C.           Positions of the Parties

[11]      The appellant contends that the motion judge erred in law by failing to place the appellant in the same financial position he would have enjoyed had he been given proper notice of the termination of his employment. The question is not whether the appellant would qualify for bonuses after his termination and during the notice period, but whether he would have qualified for bonuses under his contract had he been given proper notice of his dismissal. His claim is not for the bonuses themselves. It is for damages to compensate for the loss of the bonuses since he was denied the opportunity to qualify for them because of the respondent’s breach of contract in failing to give adequate notice.

[12]      The appellant asserts that the motion judge’s interpretation of the “active employment” condition in the bonus plan is contrary to settled authority. He refers to the trial decision in Schumacher v. Toronto-Dominion Bank (1997), 1997 CanLII 12329 (ON SC), 147 D.L.R. (4th) 128 (Ont. Gen. Div.), aff’d on other grounds (1999), 1999 CanLII 3727 (ON CA), 173 D.L.R. (4th) 577 (Ont. C.A.), leave to appeal refused, [1999] S.C.C.A. No. 369 and the recent decision of this court in Bernier v. Nygard International Partnership, 2013 ONCA 780, affirming 2013 ONSC 4578. In these decisions, damages for the loss of a bonus, or the opportunity to earn a bonus, were awarded or upheld where a bonus plan required that the recipient be employed by the employer at the time the bonus was paid or on another specified date in the year.

▬▬▬▬▬▬

Goals:
A. Copy the court ruling's passage from "C.           Positions" up to and including "give adequate notice.".
B. Write the next part of the court ruling on the lost bonuses, picking up after its final sentence.
The entries that come next have no connection to the court ruling above.

▬▬▬▬▬▬

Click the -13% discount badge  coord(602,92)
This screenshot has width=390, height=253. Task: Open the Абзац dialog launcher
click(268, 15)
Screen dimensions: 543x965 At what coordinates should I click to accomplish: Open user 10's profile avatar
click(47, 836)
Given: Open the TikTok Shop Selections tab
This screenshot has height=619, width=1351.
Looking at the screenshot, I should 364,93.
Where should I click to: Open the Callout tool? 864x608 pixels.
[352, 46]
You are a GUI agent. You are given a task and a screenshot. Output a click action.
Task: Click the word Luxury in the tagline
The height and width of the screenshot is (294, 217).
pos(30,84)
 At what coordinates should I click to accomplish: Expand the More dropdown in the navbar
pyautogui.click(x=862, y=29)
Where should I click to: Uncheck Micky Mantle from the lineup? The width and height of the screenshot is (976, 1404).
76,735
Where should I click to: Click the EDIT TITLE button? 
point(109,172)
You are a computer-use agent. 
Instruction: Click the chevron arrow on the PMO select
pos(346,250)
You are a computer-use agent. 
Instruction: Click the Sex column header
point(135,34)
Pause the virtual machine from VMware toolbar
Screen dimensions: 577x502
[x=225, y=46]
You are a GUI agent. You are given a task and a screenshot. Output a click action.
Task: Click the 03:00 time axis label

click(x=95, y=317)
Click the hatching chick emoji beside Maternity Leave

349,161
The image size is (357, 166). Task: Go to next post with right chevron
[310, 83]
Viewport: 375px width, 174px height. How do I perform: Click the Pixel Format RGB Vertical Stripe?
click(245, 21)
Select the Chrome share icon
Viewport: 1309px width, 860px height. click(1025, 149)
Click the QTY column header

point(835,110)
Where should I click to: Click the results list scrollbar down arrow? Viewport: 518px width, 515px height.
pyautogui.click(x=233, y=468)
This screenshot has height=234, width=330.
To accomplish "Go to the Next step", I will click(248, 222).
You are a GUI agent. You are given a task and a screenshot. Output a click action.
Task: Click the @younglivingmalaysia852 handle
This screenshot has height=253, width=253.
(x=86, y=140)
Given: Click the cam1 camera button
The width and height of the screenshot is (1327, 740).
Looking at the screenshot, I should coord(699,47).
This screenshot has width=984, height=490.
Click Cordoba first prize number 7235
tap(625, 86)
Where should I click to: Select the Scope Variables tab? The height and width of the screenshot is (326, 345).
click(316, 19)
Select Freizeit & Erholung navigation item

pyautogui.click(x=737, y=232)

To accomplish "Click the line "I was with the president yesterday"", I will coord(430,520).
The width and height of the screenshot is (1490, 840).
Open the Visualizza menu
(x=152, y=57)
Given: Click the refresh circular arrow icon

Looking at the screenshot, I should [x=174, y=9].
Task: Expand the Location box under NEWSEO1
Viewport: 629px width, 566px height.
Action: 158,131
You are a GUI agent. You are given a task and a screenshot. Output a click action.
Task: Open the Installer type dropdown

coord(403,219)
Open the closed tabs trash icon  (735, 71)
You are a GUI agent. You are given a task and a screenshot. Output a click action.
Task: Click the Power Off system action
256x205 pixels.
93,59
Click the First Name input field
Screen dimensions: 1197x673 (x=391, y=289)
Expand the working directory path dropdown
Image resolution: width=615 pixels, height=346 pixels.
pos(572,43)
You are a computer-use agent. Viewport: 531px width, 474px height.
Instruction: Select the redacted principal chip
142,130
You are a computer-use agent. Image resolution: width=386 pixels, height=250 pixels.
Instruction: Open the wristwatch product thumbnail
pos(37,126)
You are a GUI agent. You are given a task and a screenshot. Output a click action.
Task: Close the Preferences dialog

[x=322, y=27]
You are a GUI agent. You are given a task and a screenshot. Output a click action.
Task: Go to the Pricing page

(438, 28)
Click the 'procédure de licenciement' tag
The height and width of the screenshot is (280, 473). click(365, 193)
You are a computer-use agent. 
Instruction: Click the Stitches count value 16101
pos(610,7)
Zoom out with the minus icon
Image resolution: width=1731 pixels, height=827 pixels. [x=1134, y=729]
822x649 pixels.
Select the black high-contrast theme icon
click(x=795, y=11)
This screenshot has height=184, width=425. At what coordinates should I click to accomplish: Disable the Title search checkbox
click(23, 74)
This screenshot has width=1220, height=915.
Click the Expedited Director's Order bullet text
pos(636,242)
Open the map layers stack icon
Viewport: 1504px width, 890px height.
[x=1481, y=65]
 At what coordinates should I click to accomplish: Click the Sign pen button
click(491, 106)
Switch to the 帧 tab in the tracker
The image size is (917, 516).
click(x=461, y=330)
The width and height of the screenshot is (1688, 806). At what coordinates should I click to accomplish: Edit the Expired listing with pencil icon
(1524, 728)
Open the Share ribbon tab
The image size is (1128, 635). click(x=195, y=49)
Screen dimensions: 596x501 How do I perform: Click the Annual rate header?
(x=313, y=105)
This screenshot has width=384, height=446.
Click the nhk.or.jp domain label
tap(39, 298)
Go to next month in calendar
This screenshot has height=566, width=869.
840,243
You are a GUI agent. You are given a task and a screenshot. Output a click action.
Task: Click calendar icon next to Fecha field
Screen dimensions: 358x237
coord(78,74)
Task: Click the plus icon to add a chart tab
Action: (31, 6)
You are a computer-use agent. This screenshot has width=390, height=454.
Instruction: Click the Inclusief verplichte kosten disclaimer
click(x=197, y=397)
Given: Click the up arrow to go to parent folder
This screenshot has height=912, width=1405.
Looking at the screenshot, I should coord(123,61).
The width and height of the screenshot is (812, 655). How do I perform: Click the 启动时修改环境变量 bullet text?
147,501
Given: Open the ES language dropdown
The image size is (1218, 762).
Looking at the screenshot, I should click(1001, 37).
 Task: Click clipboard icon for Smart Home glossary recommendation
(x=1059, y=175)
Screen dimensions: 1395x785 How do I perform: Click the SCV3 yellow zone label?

▬▬▬▬▬▬

In response:
A.
C.           Positions of the Parties

[11]      The appellant contends that the motion judge erred in law by failing to place the appellant in the same financial position he would have enjoyed had he been given proper notice of the termination of his employment. The question is not whether the appellant would qualify for bonuses after his termination and during the notice period, but whether he would have qualified for bonuses under his contract had he been given proper notice of his dismissal. His claim is not for the bonuses themselves. It is for damages to compensate for the loss of the bonuses since he was denied the opportunity to qualify for them because of the respondent’s breach of contract in failing to give adequate notice.

B.
[13]      The appellant asks that this court vary the judgment below to grant him damages of $58,386.64 (his calculation of damages for loss of the two bonus payments he would have received during the notice period of 17 months).

[14]      The respondent contends that the motion judge applied the correct test, which was endorsed by this court in the context of stock options in Kieran v. Ingram Micro Inc. (2004), 2004 CanLII 4852 (ON CA), 33 C.C.E.L. (3d) 157 (Ont. C.A.), leave to appeal refused, [2004] S.C.C.A. No. 423. Because the bonus plan was clear and unambiguous in its intention to deprive the appellant of his right to receive a bonus unless he was actively employed, a bonus was not properly part of the appellant’s damages for wrongful dismissal. The respondent asserts that the motion judge’s interpretation of the bonus plan is entitled to deference. To the extent that the courts in Schumacher and Bernier interpreted “active employment” differently, those cases should not be followed.

D.           Analysis

[15]      I begin by observing that the motion judge’s decision is not entitled to deference. As I will explain, the motion judge erred in principle in treating the issue of whether bonus amounts would be included in the appellant’s damages for wrongful dismissal as a question of whether the “active employment” term in the bonus plan was ambiguous. The motion judge should have determined whether the appellant’s common law right to damages for compensation and benefits that he would have earned during the reasonable notice period, including the bonus that was part of his compensation package, was effectively limited by the “active employment” condition in the bonus plan. By narrowly focusing his analysis on whether the “active employment” term was ambiguous, the motion judge applied an incorrect principle and his decision is reviewable on a correctness standard. As the Supreme Court explained in Housen v. Nikolaisen, [2002] S.C.R. 235, at para. 36, where an error can be attributed to “the application of an incorrect standard, a failure to consider a required element of a legal test, or similar error in principle, such an error can be characterized as an error of law, subject to a standard of correctness.”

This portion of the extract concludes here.